— EXERCISE DIRECTIONS —
Translate into Spanish this sentence from the article on the Goshen County health officer appointment: "Church, a retired medical doctor, previously practiced with Banner Health Clinic and Torrington Medical Group."

— PROVIDED PASSAGE —
....
Dr. Ted Church appointed Goshen County Health Officer

GOSHEN COUNTY – The Goshen County Commission hired Ted Church, M.D., as county health officer at their meeting on Jan. 19, replacing outgoing Health Officer Marion Smith, M.D., who served in the position since 2010. 

Following interviews of both Church and Smith during a special meeting Friday evening, the GCC unanimously voted via a secret ballot to appoint Church. 

“We want to thank Dr. Smith for all the years of service she has done,” County Commissioner Justin Burkart told the Telegram. “It’s an ungrateful job.”

Church, a retired medical doctor, previously practiced with Banner Health Clinic and Torrington Medical Group. 

“I plan to do a good job for the community, try to keep the community safe, but recognize the government doesn’t grant us liberty, we protect our liberty from the government,” Church said. “There’s a lot of roles for the county health officer, the pandemic right now is taking first seat, but there are a whole lot of other things that are involved in the role of protecting the community from.”

According to Burkart, the commission scored the applicants’ answers to the prepared questions and used those scores to select a candidate. 

The county health officer position is dictated by a Wyoming statute that gives them power to enforce closures and restrict gatherings when necessary to protect the public health. For this reason, GCC Chairman John Ellis said during the candidates’ interviews on Friday that the county needs someone with a “broad perspective” of all issues – economic, mental health, substance abuse, domestic abuse – that surround the pandemic.

“The person who sits in this position should be able to see and weigh all sides of the issue, both the health view and an economic view,” Ellis said during the special meeting. “The Goshen county people should come first, and then their views should go to the state.”

The GCC adopted a non-binding resolution to refrain from implementing county-level COVID-19 mandates in early August. At the time, public health officials made it clear the resolution did not supersede state health orders, and County Attorney Eric Boyer told the Telegram non-binding resolutions are “provided as a way to inform the public of how the commissioners intend to deal with that issue as elected officials.”

Smith has been at the helm of the county’s response to the pandemic since March, alongside Goshen County Public Health (GCPH). After signing onto a letter to Governor Mark Gordon with the state’s other county health officers in November requesting a statewide mask order, Smith issued one in Goshen County on Nov. 18, requiring face coverings be worn when a person is inside an indoor public space. 

All of Wyoming is currently under mask mandate through at least Jan. 25, other than counties whose variances were approved by State Health Officer Alexia Harrist, M.D., due to low enough COVID-19 case numbers.

During his interview, Church told the commission he does not approve of the statewide mask mandate. He said he questions the efficacy of masks in mitigating the spread of COVID-19 and believes in personal choice when it comes to wearing them.
....
(Screenshot grounding data)

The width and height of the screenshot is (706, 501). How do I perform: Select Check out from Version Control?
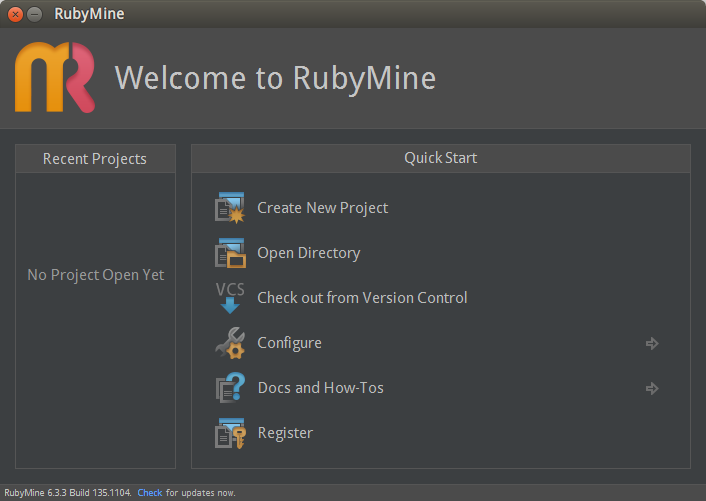pyautogui.click(x=362, y=298)
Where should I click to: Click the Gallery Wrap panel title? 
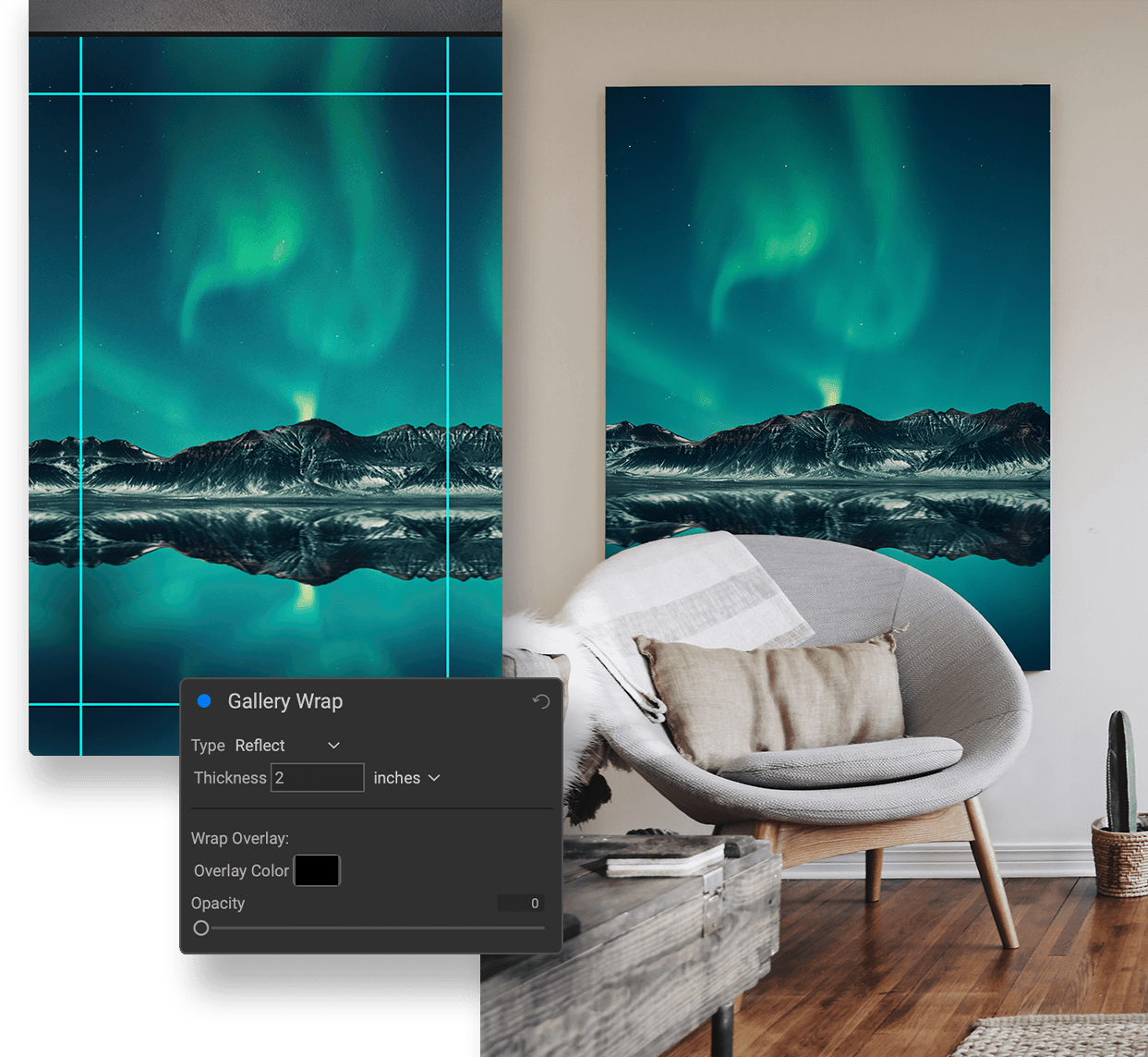click(284, 701)
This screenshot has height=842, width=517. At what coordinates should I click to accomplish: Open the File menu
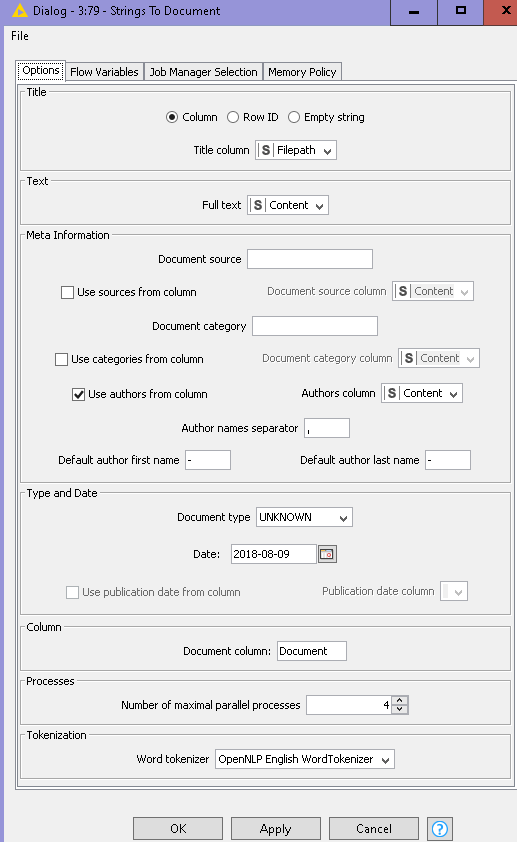click(x=20, y=36)
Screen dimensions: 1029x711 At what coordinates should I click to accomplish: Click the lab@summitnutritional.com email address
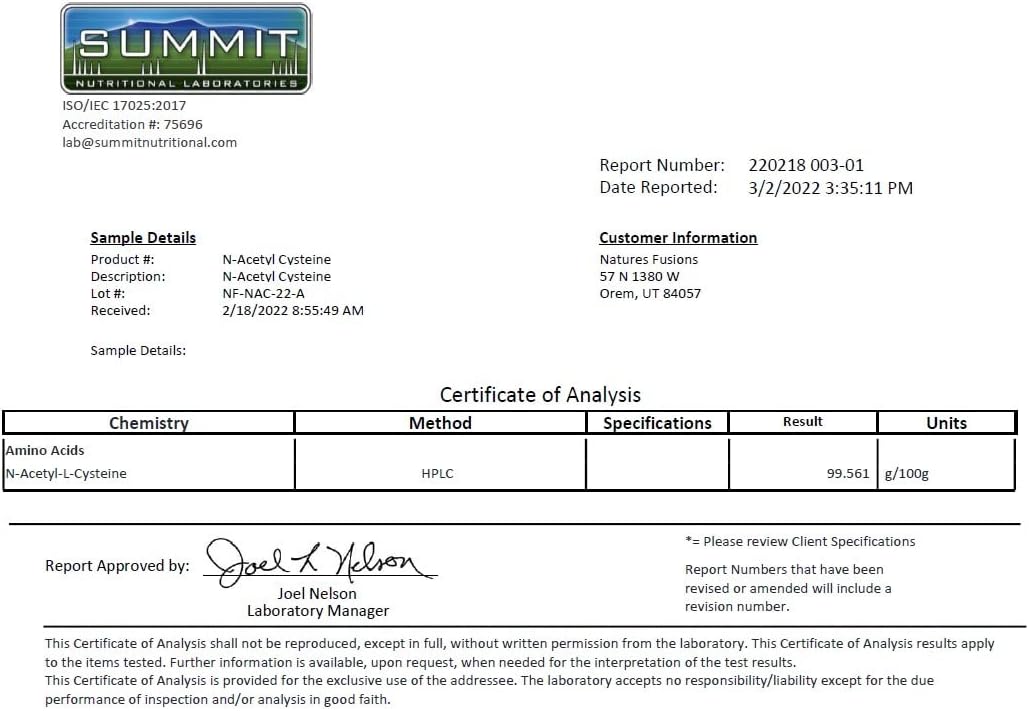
....
— TASK ANSWER —
Church, un médico jubilado, ejerció anteriormente en Banner Health Clinic y Torrington Medical Group.